Recently, a call came into the naturalist desk at Winton Woods inquiring about the identification of an injured bird. I took the call and had the woman on the phone describe the bird as best she could. She told me that it was small and brown with a long beak and a white stripe. I thought it might be a Carolina wren but suggested she take a picture and email it. I opened the photos, and I was surprised to see a bright-eyed woodcock carefully cradled in her hands!

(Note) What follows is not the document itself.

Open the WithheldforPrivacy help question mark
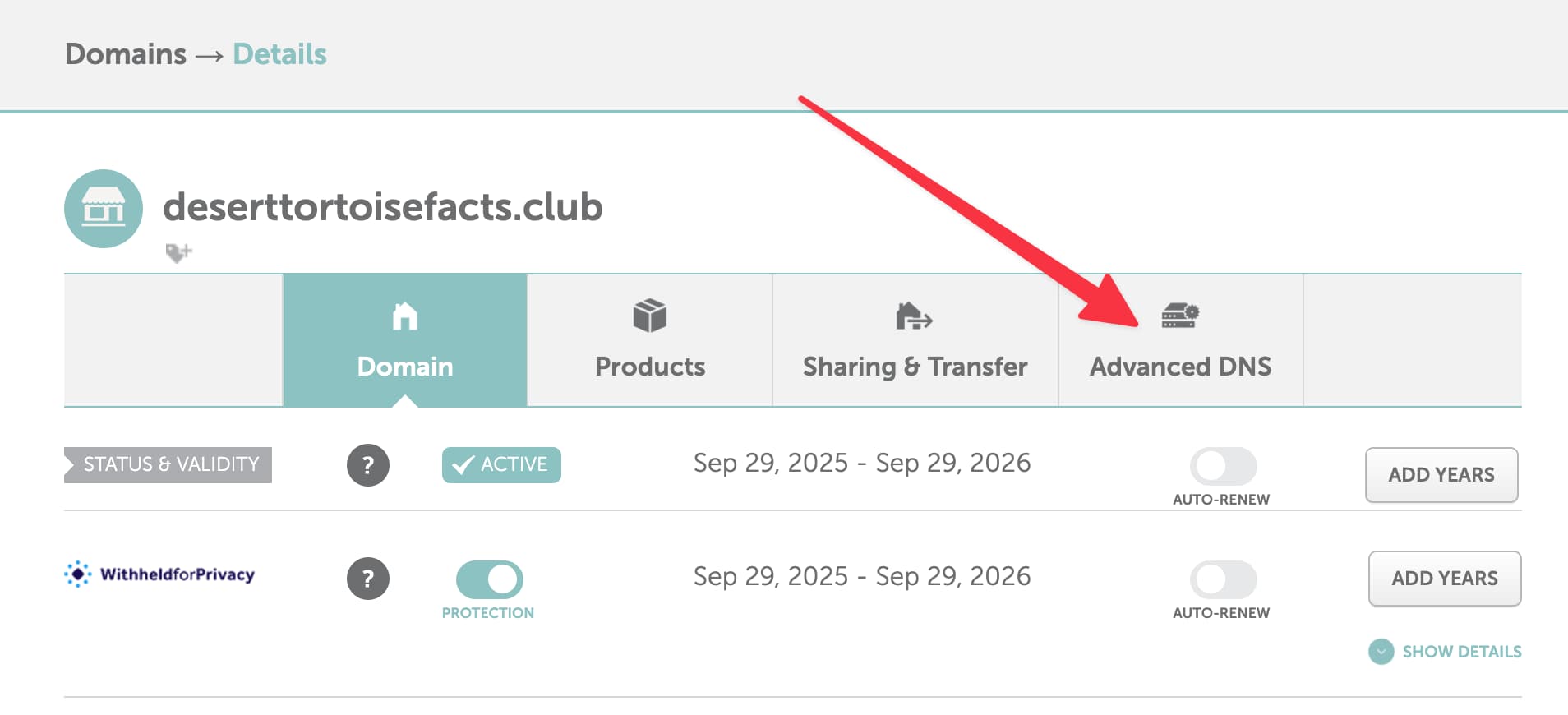tap(367, 579)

This early spring migrant (sometimes called a timberdoodle) delights the observer with a very unusual courting display complete with cartoon-like vocalization and high-flying antics, which are all done just to woo the female. The bird this woman found looked very alert and, except for a small amount of blood, perhaps a viable candidate for some expert assistance and a second chance at freedom.
I put the woman in touch with one of our local rehabbers at Second Chance Wildlife. The next thing I knew another email arrived relaying that the bird was set free after some recommendations from the rehabber. What an exciting afternoon! The rescue and release was a win-win for everyone.
I imagine that by now the bird may have returned to a nesting site in a grassy field. Interestingly, woodcocks are in the category of shorebirds and ground nesters in their spring homes. Laying eggs in a ground nest is tricky business, and it is a good thing they are well camouflaged against animal predators and human intruders.
Don’t miss the opportunity to catch these humorous aerial acrobats this spring. Woodcocks are just getting started, with their seasonal show coming soon to a park or field near you.